The scientists used a large number of climate models to assess the timing and likelihood of day-zero droughts.

These are “unprecedented water scarcity events, events which haven’t occurred so far,” Franzke said.

It’s when “you turn on your water tap and no water comes out,” he told CNN.

Day-zero droughts arise from the confluence of various factors, including a prolonged dearth of rain, low river levels and shrunken reservoirs, as well as rocketing water demand to supply people, farms and industries.

Nearly three-quarters of drought-prone regions, including those with major reservoirs, face a high risk of severe and persistent droughts by the end of the century if humans keep burning planet-heating fossil fuels, the study found.

People collect drinking water from pipes fed by an underground spring, in Cape Town on January 19, 2018, as the city battled its worst drought in a century.
People collect drinking water from pipes fed by an underground spring, in Cape Town on January 19, 2018, as the city battled its worst drought in a century. (Rodger Bosch/AFP/Getty Images via CNN Newsourc)

More than a third of these regions, including the western United States, could face this situation as early as the 2020s or 2030s.

The finding that day-zero droughts could happen so soon, at current levels of global warming, was “something that surprised us,” Franzke said, even though a few cities have already come perilously close.

Cape Town, South Africa, faced a dire crisis in 2017 and 2018 after one of its most severe multi-year droughts on record.

It narrowly avoided disaster thanks to extreme water saving measures and above average rain in 2018.

Chennai in southeastern India came very close to running out of water in 2019, as the monsoon rains failed and and reservoir levels plummeted.

Water was trucked into neighbourhoods with residents forced to line up for hours in the baking heat.

Lake Mead in April 2023 had receded dramatically due to a megadrought and decades over overuse.
Lake Mead in April 2023 had receded dramatically due to a megadrought and decades over overuse. (Will Lanzoni/CNN via CNN Newsource)

Many cities are currently battling to avoid day zero, from Tehran and Kabul to Mexico City and Los Angeles.

Cities are particularly at risk as booming populations increase demand on water resources already under pressure from climate change and mismanagement.

Low-income communities are expected to be disproportionately affected, the study found.

Some parts of the world, including the Mediterranean, southern Africa, Asia and Australia, are projected to endure more prolonged day-zero drought events with less time between each one, limiting their ability to recover, the report found.

This can have devastating effects on agriculture and ecosystems, and for some particularly badly affected areas, it throws into question “whether people might still be able to live there long term,” Franzke said.

The findings point to the clear need to speed up the clean energy transition, he said, as well as improve water management — huge amounts are wasted through leaky pipes, for example.

The research should also guide industry, he added, pointing to the proliferation of water-guzzling semiconductor manufacturing and data centres in water-stressed areas such as Texas and Arizona.

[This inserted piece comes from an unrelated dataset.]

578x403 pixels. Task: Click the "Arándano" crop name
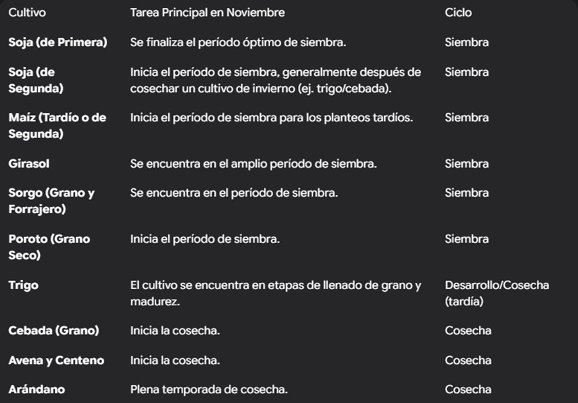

One limitation with the study is that it doesn’t include groundwater resources in its calculations as they weren’t included in the models the scientists used, but Franzke said they have some measures in their analysis to help account for this.

Richard Allan, a professor of climate science at the University of Reading who was not involved in the research, said it was “important new evidence for how drought will emerge as climate warming combines with the demands for fresh water by societies.”

The research is a “guide rather than a perfect prediction,” Allan told CNN, but, it “paints a picture of an increasing attack on water resources from multiple fronts that is already emerging.”